Lisa Surwillo , Assistant Professor
Building 260, Room 222
650 723 2175
surwillo@stanford.edu
Professor Surwillo teaches courses on Iberian literature, with an emphasis on nineteenth-century Spanish theater. Her research encompasses the questions of property, modernity and the individual as they are manifested by literary works, especially dramatic literature, dealing with colonial slavery, abolition and Spanish citizenship. She has just received a fellowship from the Gilder Lehrman Institute in support of her study of the role played by Stowe's Uncle Tom's Cabin in abolition movements throughout the Spanish-speaking world. Professor Surwillo has recently completed a book that examines the development of copyright and authorship in nineteenth-century Spain and analyzes the impact of intellectual property on theater.
Interests
Nineteenth and Twentieth-century Iberian literature; Spain and its nineteenth-century empire; Spanish abolition movements and discourses around Cuban slavery; property and individualism; Larra and Spanish theater; Galdós.
Education
Ph.D., University of California-Berkeley, Romance Languages and Literatures, 2002
B.A., University of Wisconsin , Spanish, History, 1995.
Current Courses
SpanLit 140. Introduction to Methods of Literary and Cultural Analysis.

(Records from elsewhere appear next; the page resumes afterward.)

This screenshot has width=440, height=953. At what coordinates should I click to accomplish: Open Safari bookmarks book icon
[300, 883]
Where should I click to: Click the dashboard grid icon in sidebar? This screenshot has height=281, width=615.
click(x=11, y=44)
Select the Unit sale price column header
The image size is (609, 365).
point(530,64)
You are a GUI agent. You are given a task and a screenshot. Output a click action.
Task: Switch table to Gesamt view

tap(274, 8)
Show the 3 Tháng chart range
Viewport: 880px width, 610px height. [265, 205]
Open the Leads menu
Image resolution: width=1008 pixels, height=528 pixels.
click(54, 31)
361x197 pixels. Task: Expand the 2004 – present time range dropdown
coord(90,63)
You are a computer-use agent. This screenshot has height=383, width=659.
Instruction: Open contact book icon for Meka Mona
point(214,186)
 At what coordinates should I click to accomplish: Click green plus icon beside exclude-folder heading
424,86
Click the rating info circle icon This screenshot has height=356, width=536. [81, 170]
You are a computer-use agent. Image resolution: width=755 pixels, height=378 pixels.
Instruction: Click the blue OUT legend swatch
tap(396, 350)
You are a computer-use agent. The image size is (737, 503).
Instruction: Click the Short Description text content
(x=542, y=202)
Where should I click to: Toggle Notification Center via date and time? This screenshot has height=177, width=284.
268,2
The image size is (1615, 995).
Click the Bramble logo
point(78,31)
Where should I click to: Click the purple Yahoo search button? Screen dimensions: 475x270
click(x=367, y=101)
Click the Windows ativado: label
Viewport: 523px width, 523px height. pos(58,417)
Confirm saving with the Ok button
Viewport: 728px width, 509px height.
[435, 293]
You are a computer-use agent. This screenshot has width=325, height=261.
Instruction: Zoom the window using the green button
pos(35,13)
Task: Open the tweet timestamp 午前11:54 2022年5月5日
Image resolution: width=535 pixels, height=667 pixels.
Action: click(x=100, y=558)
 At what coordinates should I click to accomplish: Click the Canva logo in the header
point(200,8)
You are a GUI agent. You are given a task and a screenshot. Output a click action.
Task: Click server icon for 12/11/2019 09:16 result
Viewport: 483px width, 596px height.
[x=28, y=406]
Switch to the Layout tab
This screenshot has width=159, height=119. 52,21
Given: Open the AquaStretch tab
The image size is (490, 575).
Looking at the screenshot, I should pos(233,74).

SpanLit 136. Introduction to Modern Peninsular Spanish Literature.
SpanLit 218. Spanish Realism: Priests, Prose, and Anticlericalism.
SpanLit 320. Spanish Romantic Theater: Romanticisms in Canonical and Popular Plays from 1800-1850.
Selected Publications
- The Stages of Property. Forthcoming from Toronto University Press
- "Representing the Slave Trader: Haley and the Slave Ship; or, Spain 's Uncle Tom's Cabin." PMLA. May 2005.
- "Mendizábal, García Gutiérrez, and the Property of Spanish Theater." Arizona Journal of Hispanic Cultural Studies. (2002)
Current Projects
Professor Surwillo has recently completed a study of abolitionist poetry written by Carolina Coronado, a prominent Spanish poet, influential salon hostess and wife of the American chargé d'affaires in Spain during the U.S. Civil War. Future projects include a book-length study of abolitionist literature in mid-century Spain and a study of Mariano José de Larra's theater.